Il Cosenza strappa un punto al “Vigorito” e aggancia la Salernitana al terzo posto
A Benevento finisce 1-1: Beretta risponde a Salvemini

BENEVENTO Il Cosenza esce indenne dal campo della capolista Benevento e, grazie al pareggio maturato al “Vigorito”, raggiunge la Salernitana al terzo posto in classifica. Una prova di carattere per la squadra di Buscè, capace di reagire allo svantaggio iniziale e resistere nel finale alla pressione dei padroni di casa. L’avvio è tutto di marca giallorossa. Dopo pochi minuti Tumminello colpisce un palo sugli sviluppi di un corner, mentre Lamesta impegna subito Pompei con una doppia conclusione. Il Benevento spinge con continuità e crea altre occasioni, ancora con Tumminello, protagonista ma poco fortunato sotto porta. La pressione dei padroni di casa viene premiata al quarto d’ora: Salvemini raccoglie un pallone in area e lo trasforma nel vantaggio che fa esplodere il “Vigorito”. Il Cosenza prova a riorganizzarsi, ma fatica a trovare spazi contro una squadra ben messa in campo. I sanniti sfiorano anche il raddoppio con conclusioni dalla distanza e incursioni pericolose, mentre i rossoblù si affidano soprattutto alle ripartenze. Nel finale di primo tempo il Benevento chiede un calcio di rigore per un contatto su Salvemini, ma dopo revisione la decisione resta invariata. Nel recupero, al 48′, il pareggio rossoblù arriva con Beretta, bravo a concretizzare una delle poche vere occasioni costruite dagli ospiti. Un gol pesante, che rimette tutto in equilibrio e cambia l’inerzia del match.
Nella ripresa il Cosenza cambia volto con gli ingressi dalla panchina e trova maggiore equilibrio. Il Benevento parte forte e protesta ancora per un possibile rigore, inizialmente assegnato ma poi annullato per fuorigioco dopo controllo al VAR. Da quel momento la gara si mantiene viva e combattuta. Nel finale il Benevento tenta l’assalto, spinto dall’asse Salvemini-Tumminello che continua a creare pericoli, ma senza precisione sotto porta.
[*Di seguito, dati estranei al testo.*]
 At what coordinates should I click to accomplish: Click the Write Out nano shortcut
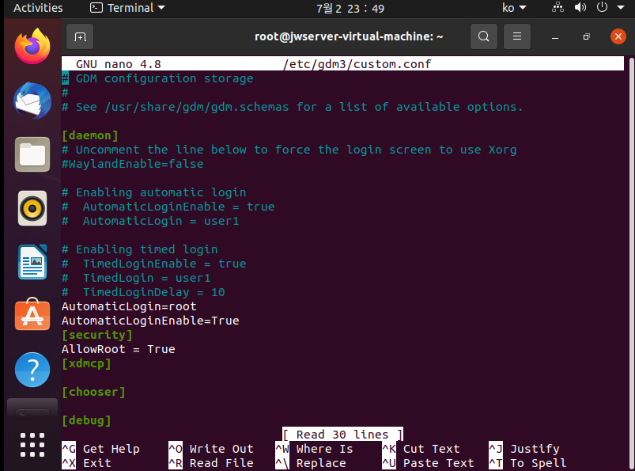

Cresce anche il nervosismo: fioccano ammonizioni e i ritmi si spezzano tra cambi e proteste. Dopo sei minuti di recupero, il triplice fischio sancisce un pareggio che soddisfa soprattutto il Cosenza. I rossoblù tornano a casa con un punto prezioso e con la consapevolezza di poter competere anche contro la capolista.
Il tabellino
BENEVENTO (4-2-3-1): Vannucchi 6; Pierozzi 6, Scognamillo 6.5, Caldirola sv (8′ pt Saio 6), Ceresoli 6; Prisco 6, Maita 6; Lamesta 6, Tumminello 6 (27′ st Manconi 5.5), Della Morte 6 (27′ st Carfora 5.5); Salvemini 7 (32′ st Mignani 5). In panchina: Russo, Esposito, Sena, Celia, Borghini, Giugliano, Romano, Del Gaudio, Talia, Kouan. Allenatore: Floro Flores 6.
COSENZA (4-3-3): Pompei 6.5; Cannavò 6 (18′ st Baez 6), Moretti 6, Dametto 6, Caporale 6; Ciotti 5.5, Garritano 6, Contiliano 6.5; Emmausso 6, Beretta 7 (31′ st Perlingieri 5) Florenzi 5.5. In panchina: Vettorel, Contiero, D’Orazio, Achour, Ba, Ferrara, Palmieri, Kourfalidis, Langella. Allenatore: Buscè 6.
ARBITRO: Dorillo di Torino 6.
RETI: 15′ pt Salvemini, 48′ pt Beretta.
NOTE: giornata nuvolosa, terreno in perfette condizioni. Spettatori: 6.000 circa. Ammoniti: Florenzi, Carfora, Lamesta, Manconi, Perlingieri, Angoli: 4-1. Recupero: 6′; 5′.